Nous pouvons reconnaître aujourd’hui la vérité des paroles de Max Frisch (comme le rappelle Lucio Caracciolo dans un brillant éditorial paru récemment sur Limes), qui déclarait, commentant la migration d’après-guerre des Italiens vers la Suisse pour faire les tâches les plus ingrates, « on voulait des bras, et ce sont des hommes qui sont arrivés “: des hommes humiliés dans leur attente élémentaire d’être considérés comme tels, comme des visages à regarder, des mains à serrer, des corps à guérir, des cœurs consoler, des gens à qui parler.

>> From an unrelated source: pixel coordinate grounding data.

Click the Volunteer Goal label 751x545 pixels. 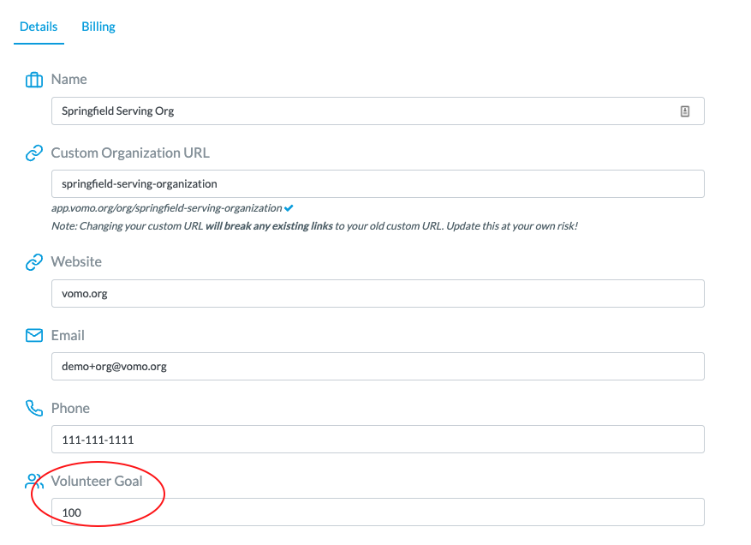[97, 481]
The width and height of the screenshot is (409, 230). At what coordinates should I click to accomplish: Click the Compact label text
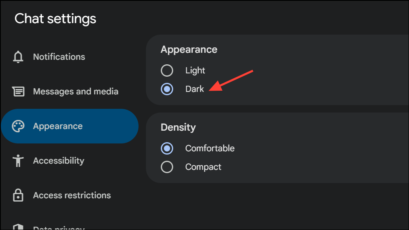203,167
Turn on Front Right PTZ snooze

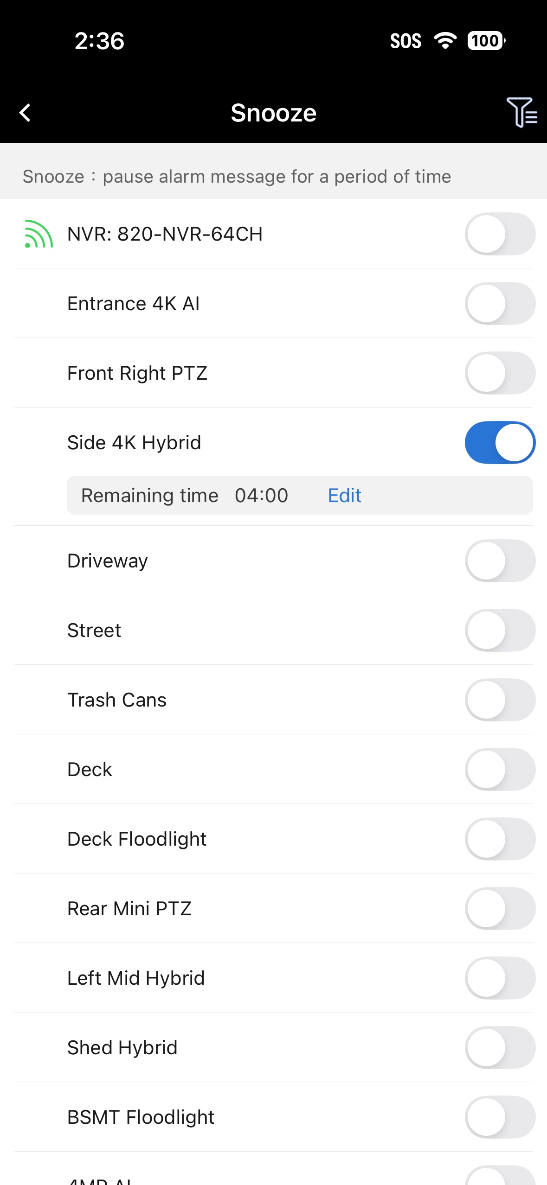tap(500, 373)
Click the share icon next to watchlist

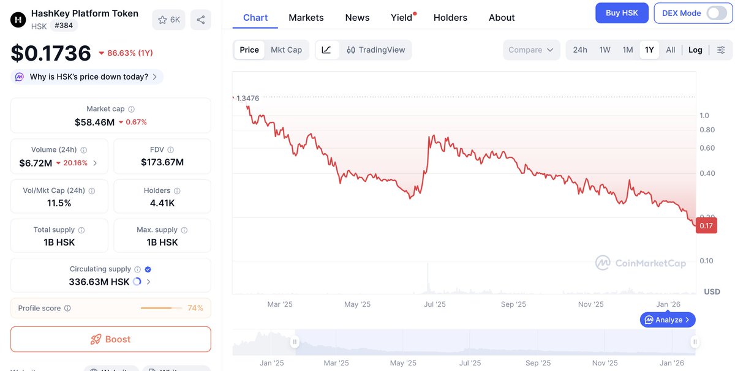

Rejeter, déplacer, combattre, sont les verbes de la nouvelle Europe, préoccupée de maintenir sa tranquillité tout en ayant peur des vents de guerre qui soufflent maintenant à sa porte. Et pourtant, l’Ours d’or de Berlin, a été attribué à un film qui célèbre Lampedusa et ses habitants, lointaine périphérie chaleureuse et maternelle d’un continent sans âme et sans intelligence.
Ce seront peut-être les banlieues de nos villes, de notre monde, de notre culture, qui nous sauveront : s’ouvrir à elles est non seulement un acte de miséricorde, mais la seule façon de recueillir cette humanité cachée qui vit encore, en dépit de tout égoïsme et méchanceté, et qui pourra nous délivrer de l’indécision des puissants et des peureux.